Harsha Meghraj, 19, a Commerce student from Belagavi in Karnataka, who took singer Neha Kakkar’s masterclass, says it was exciting learning from the former Indian Idol participant. He also got to practice alankars, breathing techniques and singing techniques with others from the FrontRow community, participated in online jam sessions which he says has helped build his own confidence in his ability.
Essentially, a lesson taught by a player at the top of their game is highly prized, Raj says.
“When Biswa Kalyan Rath tells you all comedy works on empathy, you listen. There is a lot of noise in the market and many ways to learn things these days,” Raj adds. “What makes a difference is hearing insider tips and tricks from a star. Learning about the challenges that Amit Trivedi or Suresh Raina faced acts as validation for anyone starting out and wanting to become successful in a field. That’s also what makes the difference between a normal class and a masterclass.”
(FrontRow’s prices range from ₹999 for lifetime access to one masterclass to ₹5,499 for a lifetime all-access pass)
WHAT TO EXPECT FROM A MASTERCLASS
Reasonable rates: Most Indian masterclasses cost a few hundred bucks, not a bad price for even a few batting tips from Suresh Raina or a brief guide from Johnny Lever on how to craft a good joke. Many of the companies also offer discounts all year round.
A wide range of options: There are sessions on dance, photography, make-up artistry, tennis, gaming, comedy, cooking, singing, filmmaking, casting and acting. There’s flexibility in purchase options too. You can buy a single course cheap, and watch and re-watch it for a year; pay more for lifetime access to it; pay even more for add-on features and / or a year-long all-access pass.
Convenience: You can go through these masterclasses at your own pace, and some companies let you revisit the session, over and over, for life.

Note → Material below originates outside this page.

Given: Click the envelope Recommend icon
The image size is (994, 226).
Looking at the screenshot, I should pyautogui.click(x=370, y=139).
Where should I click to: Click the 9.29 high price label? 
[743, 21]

Help beyond the sessions: Most masterclasses in India come with e-workbooks and exercises that can be practiced at home. Some platforms also offer online community events where people who paid for a masterclass can discuss what they learnt, try out the exercises, and get feedback from others who bought the same course. And there are platforms that, for an additional fee, offer a shot at an offline mentorship with the star who conducted the session.
WHAT NOT TO EXPECT
A technical crash course: A masterclass is not meant to teach you how to use your camera, perfect a backhand, or emote for the screen. Think of the masterclass as a combination of TED talk and quick how-to. What you will walk away with is an expert’s perspective, some hacks and tools, and perhaps inspiration to learn more.

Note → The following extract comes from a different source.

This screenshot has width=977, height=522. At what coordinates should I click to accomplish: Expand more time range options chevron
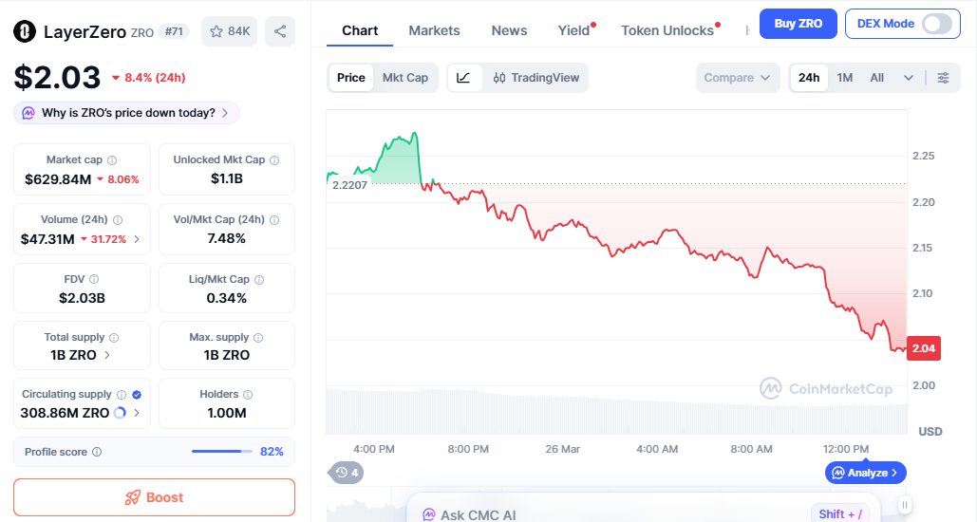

One-on-one interaction: You won’t get to ask questions or seek feedback, though some masterclass companies do organise Facebook and Instagram Lives from time to time, where you could submit questions and hear more from your mentor.
Language options: Most masterclasses are in English, Hindi or Hinglish and have no subtitles. Regional languages rarely feature. If you are a non-Hindi speaker, it will be hard to pick up tricks from director Madhur Bhandarkar, and if you aren’t fluent in English, you won’t be able to access Ruskin Bond’s tips on writing.